Collected data entries:
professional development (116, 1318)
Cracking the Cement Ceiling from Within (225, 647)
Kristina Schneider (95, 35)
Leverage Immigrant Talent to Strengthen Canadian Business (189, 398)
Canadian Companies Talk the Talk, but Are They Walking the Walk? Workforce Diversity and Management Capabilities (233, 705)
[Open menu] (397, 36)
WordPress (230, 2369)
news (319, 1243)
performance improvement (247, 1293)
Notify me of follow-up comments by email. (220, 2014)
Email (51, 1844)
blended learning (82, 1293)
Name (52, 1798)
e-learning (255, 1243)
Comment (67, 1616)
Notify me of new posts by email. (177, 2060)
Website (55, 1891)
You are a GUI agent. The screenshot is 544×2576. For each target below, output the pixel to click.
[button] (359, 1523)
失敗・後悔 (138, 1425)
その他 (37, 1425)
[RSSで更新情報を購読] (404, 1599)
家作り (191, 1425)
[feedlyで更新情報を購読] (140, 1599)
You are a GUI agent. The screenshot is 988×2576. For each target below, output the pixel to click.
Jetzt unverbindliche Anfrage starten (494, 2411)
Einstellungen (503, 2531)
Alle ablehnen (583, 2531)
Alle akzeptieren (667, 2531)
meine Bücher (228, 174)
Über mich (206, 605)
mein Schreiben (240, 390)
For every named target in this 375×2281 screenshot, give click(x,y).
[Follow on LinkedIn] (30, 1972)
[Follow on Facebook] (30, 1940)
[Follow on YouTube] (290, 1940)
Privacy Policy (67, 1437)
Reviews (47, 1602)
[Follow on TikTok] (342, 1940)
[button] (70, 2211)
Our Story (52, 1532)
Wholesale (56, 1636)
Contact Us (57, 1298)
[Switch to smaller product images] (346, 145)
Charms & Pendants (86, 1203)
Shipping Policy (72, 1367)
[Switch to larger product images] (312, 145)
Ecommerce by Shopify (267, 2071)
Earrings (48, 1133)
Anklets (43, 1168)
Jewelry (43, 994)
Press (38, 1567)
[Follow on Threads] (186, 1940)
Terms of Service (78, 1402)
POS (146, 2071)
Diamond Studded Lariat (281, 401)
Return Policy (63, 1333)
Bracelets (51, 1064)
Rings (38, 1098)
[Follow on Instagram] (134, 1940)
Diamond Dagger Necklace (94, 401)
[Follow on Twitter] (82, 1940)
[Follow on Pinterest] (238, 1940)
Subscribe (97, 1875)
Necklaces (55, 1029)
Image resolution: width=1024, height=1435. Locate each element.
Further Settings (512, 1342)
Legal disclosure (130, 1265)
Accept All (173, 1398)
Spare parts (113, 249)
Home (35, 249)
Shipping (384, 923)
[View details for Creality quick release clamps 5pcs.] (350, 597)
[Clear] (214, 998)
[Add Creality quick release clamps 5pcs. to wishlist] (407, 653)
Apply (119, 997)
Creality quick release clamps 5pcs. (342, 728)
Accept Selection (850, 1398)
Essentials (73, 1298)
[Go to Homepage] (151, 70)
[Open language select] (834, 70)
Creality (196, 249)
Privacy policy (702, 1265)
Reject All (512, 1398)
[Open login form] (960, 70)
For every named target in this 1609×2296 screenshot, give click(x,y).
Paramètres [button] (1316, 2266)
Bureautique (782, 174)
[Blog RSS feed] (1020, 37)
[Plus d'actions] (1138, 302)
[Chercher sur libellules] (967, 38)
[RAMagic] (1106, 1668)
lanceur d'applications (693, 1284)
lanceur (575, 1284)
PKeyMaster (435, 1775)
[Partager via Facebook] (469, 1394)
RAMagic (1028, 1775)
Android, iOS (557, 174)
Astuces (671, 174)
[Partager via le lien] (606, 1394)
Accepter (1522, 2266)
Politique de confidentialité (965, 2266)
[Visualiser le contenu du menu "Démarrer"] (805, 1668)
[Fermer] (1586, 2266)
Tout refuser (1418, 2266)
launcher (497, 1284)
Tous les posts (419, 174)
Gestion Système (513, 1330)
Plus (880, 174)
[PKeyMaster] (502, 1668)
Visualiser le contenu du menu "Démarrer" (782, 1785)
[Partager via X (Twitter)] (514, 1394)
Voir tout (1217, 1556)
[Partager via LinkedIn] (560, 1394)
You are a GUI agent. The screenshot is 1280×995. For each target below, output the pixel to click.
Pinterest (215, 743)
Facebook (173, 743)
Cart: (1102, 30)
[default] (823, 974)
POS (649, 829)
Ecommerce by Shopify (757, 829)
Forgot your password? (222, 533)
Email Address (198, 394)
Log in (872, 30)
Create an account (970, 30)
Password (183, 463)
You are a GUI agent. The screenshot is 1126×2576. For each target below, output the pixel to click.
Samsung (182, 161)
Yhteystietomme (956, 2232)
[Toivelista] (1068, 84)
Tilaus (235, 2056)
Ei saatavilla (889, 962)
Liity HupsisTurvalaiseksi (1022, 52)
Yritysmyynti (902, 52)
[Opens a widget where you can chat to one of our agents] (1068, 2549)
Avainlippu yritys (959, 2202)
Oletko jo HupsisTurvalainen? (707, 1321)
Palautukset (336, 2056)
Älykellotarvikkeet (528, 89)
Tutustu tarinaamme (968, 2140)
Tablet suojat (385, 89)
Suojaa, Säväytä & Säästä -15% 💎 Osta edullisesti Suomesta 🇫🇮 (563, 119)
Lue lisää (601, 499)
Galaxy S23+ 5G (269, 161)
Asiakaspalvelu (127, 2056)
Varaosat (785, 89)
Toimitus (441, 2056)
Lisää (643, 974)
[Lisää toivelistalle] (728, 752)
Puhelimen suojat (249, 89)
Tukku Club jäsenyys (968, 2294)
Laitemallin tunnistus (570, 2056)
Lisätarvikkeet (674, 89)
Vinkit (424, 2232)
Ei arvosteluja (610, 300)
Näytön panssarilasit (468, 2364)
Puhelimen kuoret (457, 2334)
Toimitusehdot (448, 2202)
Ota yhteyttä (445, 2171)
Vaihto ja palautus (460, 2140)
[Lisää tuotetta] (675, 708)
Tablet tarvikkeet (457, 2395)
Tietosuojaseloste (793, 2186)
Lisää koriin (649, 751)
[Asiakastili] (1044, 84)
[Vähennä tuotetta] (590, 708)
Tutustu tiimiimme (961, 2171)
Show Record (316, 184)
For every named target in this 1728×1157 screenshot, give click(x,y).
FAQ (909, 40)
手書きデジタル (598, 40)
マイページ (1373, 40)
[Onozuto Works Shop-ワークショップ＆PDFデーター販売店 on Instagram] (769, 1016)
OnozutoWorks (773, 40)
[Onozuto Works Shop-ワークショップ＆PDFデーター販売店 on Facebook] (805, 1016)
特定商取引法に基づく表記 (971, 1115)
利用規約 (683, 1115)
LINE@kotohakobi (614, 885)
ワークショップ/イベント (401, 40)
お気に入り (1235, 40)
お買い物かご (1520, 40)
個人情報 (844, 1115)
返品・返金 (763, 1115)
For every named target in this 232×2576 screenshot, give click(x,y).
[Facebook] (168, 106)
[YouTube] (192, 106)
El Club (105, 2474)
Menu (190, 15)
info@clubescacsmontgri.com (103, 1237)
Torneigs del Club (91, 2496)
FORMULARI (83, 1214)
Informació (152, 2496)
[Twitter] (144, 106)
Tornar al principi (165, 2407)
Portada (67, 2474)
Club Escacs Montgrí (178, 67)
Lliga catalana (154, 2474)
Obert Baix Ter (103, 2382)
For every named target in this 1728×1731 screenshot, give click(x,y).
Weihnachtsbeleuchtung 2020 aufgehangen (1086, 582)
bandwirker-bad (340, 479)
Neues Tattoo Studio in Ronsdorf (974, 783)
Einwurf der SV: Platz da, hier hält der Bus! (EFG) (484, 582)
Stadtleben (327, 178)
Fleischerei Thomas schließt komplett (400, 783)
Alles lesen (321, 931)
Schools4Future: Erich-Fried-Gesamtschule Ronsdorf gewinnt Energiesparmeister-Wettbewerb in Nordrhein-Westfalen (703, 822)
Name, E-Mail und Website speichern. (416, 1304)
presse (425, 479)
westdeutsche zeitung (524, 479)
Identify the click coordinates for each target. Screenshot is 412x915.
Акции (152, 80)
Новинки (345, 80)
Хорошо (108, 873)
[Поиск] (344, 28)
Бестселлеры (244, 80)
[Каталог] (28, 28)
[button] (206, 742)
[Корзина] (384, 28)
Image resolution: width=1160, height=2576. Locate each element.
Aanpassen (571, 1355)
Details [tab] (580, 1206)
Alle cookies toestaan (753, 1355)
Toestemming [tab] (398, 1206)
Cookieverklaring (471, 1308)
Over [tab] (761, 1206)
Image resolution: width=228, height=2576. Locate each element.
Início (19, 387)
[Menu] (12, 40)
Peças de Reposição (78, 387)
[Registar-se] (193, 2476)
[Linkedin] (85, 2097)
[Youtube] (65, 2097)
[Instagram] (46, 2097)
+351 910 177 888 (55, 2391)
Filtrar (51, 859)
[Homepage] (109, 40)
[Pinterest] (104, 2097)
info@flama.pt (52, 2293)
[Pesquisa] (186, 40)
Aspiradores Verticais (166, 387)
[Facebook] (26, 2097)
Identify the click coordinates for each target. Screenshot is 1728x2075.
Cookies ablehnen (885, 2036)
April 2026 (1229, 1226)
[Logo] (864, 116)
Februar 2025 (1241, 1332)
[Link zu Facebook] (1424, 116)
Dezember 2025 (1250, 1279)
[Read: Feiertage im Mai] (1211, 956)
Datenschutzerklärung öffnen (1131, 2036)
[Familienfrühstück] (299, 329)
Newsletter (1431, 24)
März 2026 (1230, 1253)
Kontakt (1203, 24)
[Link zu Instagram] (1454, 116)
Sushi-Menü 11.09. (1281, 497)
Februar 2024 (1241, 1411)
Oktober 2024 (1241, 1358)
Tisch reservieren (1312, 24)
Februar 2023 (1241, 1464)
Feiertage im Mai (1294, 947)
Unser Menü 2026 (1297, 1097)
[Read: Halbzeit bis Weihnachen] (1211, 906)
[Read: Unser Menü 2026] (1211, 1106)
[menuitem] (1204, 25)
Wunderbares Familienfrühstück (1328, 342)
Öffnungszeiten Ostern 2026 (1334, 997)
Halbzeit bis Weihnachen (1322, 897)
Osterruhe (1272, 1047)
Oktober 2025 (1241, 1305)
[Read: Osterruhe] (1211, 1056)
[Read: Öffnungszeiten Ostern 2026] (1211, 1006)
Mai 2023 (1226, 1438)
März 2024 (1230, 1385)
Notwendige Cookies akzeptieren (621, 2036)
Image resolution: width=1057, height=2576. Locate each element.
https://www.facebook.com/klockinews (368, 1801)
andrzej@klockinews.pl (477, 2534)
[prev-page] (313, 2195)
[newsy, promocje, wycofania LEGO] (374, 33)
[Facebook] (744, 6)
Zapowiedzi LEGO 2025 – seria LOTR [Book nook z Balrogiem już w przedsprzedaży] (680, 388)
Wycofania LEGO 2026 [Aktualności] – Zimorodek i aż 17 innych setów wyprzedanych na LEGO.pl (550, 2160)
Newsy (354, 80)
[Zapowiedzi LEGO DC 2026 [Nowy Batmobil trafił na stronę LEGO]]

Exercise: The answer must consist solely of the lines from the first line of the data to the line holding "For every named target in this 375×2281", each given again exactly.

Exercise output:
professional development (116, 1318)
Cracking the Cement Ceiling from Within (225, 647)
Kristina Schneider (95, 35)
Leverage Immigrant Talent to Strengthen Canadian Business (189, 398)
Canadian Companies Talk the Talk, but Are They Walking the Walk? Workforce Diversity and Management Capabilities (233, 705)
[Open menu] (397, 36)
WordPress (230, 2369)
news (319, 1243)
performance improvement (247, 1293)
Notify me of follow-up comments by email. (220, 2014)
Email (51, 1844)
blended learning (82, 1293)
Name (52, 1798)
e-learning (255, 1243)
Comment (67, 1616)
Notify me of new posts by email. (177, 2060)
Website (55, 1891)
You are a GUI agent. The screenshot is 544×2576. For each target below, output the pixel to click.
[button] (359, 1523)
失敗・後悔 (138, 1425)
その他 (37, 1425)
[RSSで更新情報を購読] (404, 1599)
家作り (191, 1425)
[feedlyで更新情報を購読] (140, 1599)
You are a GUI agent. The screenshot is 988×2576. For each target below, output the pixel to click.
Jetzt unverbindliche Anfrage starten (494, 2411)
Einstellungen (503, 2531)
Alle ablehnen (583, 2531)
Alle akzeptieren (667, 2531)
meine Bücher (228, 174)
Über mich (206, 605)
mein Schreiben (240, 390)
For every named target in this 375×2281 screenshot, give click(x,y).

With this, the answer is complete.